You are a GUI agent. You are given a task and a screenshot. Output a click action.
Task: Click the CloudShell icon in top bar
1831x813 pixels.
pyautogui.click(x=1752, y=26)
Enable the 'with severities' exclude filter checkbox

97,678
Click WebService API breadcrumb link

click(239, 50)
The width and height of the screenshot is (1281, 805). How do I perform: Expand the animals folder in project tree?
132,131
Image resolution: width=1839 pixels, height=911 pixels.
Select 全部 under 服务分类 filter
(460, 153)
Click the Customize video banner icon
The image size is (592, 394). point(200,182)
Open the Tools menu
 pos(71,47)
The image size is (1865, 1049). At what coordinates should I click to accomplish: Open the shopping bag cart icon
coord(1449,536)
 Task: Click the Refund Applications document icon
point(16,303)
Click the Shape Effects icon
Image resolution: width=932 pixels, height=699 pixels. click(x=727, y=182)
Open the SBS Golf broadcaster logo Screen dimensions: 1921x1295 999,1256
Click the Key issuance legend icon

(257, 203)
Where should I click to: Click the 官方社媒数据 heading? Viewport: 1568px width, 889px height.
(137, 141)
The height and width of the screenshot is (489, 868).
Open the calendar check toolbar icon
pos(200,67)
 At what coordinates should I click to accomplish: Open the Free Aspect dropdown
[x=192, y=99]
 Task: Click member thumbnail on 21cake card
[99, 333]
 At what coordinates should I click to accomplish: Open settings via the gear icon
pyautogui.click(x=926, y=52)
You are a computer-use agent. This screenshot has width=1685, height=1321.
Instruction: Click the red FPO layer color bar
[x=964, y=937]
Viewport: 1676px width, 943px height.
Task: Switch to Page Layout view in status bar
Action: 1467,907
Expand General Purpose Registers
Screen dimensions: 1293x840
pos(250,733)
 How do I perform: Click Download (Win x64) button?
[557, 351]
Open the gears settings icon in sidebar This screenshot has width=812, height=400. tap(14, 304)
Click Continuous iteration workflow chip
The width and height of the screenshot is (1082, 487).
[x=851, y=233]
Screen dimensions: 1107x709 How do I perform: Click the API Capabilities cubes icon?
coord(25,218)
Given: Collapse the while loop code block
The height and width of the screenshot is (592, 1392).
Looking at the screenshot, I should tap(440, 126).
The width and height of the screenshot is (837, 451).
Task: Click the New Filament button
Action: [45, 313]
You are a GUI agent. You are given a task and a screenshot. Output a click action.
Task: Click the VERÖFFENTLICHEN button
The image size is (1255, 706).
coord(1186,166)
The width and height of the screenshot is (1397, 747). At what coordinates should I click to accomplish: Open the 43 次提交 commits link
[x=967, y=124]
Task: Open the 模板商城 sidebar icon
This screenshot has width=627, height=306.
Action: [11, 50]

> _ACTION ITEM_
Looking at each line of the material above, tally those that hold the string "sidebar" and give only the total.

> _RESPONSE_
2